=== Prompt ===
Which lines of the entries contain the word "computer"? Please list them.

- - -

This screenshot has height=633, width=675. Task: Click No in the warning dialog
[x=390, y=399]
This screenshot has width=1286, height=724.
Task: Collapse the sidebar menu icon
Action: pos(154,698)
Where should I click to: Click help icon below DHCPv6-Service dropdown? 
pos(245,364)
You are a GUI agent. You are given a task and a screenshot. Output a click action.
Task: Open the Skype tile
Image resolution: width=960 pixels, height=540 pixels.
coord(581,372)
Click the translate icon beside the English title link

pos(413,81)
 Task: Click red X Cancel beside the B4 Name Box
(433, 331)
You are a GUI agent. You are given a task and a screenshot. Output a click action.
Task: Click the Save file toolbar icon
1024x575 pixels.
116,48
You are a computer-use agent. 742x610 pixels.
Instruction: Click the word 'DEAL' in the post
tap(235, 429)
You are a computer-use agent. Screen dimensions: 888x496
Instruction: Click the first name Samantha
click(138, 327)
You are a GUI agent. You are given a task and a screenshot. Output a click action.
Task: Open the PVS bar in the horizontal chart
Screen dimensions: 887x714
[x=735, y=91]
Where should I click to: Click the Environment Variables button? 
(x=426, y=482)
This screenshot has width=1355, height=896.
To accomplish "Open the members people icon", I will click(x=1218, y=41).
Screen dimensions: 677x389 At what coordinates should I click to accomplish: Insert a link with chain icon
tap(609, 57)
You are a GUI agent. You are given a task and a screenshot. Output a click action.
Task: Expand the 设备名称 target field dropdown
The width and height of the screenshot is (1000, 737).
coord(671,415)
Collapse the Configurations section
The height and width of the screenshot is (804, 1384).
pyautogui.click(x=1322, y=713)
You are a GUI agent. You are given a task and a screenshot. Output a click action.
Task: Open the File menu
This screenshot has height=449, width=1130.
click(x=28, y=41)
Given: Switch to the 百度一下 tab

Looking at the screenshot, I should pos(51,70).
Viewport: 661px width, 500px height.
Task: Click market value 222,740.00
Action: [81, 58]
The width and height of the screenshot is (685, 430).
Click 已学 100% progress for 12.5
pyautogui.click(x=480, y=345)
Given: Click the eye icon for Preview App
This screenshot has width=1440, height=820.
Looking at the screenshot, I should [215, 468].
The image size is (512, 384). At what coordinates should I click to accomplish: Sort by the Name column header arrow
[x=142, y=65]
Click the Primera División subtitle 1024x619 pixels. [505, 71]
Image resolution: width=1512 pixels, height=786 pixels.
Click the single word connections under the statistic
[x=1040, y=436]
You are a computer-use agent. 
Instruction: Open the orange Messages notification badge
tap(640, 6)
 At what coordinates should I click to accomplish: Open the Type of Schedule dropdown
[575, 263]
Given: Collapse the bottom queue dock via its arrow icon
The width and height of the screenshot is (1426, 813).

- - -

=== Response area ===
You are a computer-use agent. 742x610 pixels.
You are a computer-use agent. Screen dimensions: 888x496
You are a computer-use agent. 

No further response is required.